* [Selected extract]
Frank: First of all, let’s be honest; cheaters do exist.  But let’s look at the issue from a growth angle. Cheaters will stretch your child beyond their normal frustration tolerance levels and that’s emotional toughness. Your athlete needs emotional intelligence as much as a wicked topspin backhand. Handling those “creative line callers” is a necessary stepping stone to becoming a tennis champion. Share with your junior champs the below ten factors and they will be better equipped to handle the antics of a cheater.

 

Solution Number 8: Appreciate that cheaters cheat because down deep they know that their skills are no match for yours.

A serious competitor is profiling the opponent. If they see that their physical game is no match for your child’s game, they begin to look for mental or emotional vulnerabilities to exploit. As the athlete’s manager, it is your job to organize the development of each and every component.

* [Written task 1]
Answer briefly from the passage on cheaters in junior tennis:
(a) Beyond what do cheaters stretch a child?
(b) According to Solution Number 8, why do cheaters cheat?
(c) What does a serious competitor begin to look for on seeing that their physical game is no match?
* [Written task 2] Extend the passage on cheaters in junior tennis, picking up right after its final sentence.

* [Data shown]
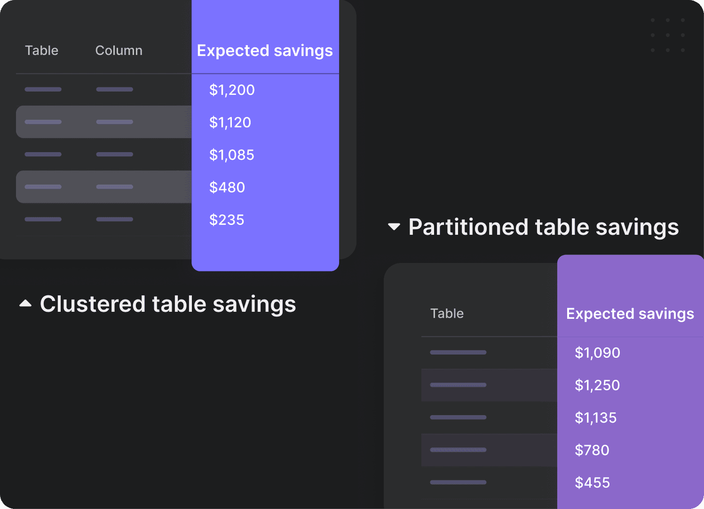The height and width of the screenshot is (509, 704).
Task: Select the $1,200 savings row
Action: click(x=232, y=90)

* [Task result 1]
(a) Beyond their normal frustration tolerance levels.
(b) Because down deep they know that their skills are no match for yours.
(c) Mental or emotional vulnerabilities to exploit.

* [Task result 2]
Solution Number 9: Try the standard procedure for handling cheaters.

First question the bad call. Then, of course, get a line judge. If the line judge leaves after a game or two, your athlete has three options: Go find the lines judge again and again …, be an “enabler” and let the “cheater” steal the match away from them or fight fire with fire. Although I don’t approve of retaliation cheating, I also don’t approve of being an enabler. This is a serious life lesson. In the real world, sometimes standing up for yourself when being bullied is the best action.

A perfect analogy to this situation is the role of the sheep, the wolf and the sheepdog. Athletes should be educated not to be the passive “sheep” accepting abuse or the aggressive “wolf’ unethically praying on the “sheep”, but to be the “sheep dog.” The “sheep dog” doesn’t allow the wolves to take what isn’t theirs.

 

Solution Number 10: After a confrontation do not begin play right away.

I recommend that your child regain their composer first by taking a “legal” bathroom break. Your player will need time to get their head back into their performance script. One of the most important qualities to nurture in your young player is accountability.  They’ve got to be accountable for pre-establishing protocols to handle these common and uncomfortable situations.

Excuses such as ‘they cheated me out of the match’ is the enemy of accountability.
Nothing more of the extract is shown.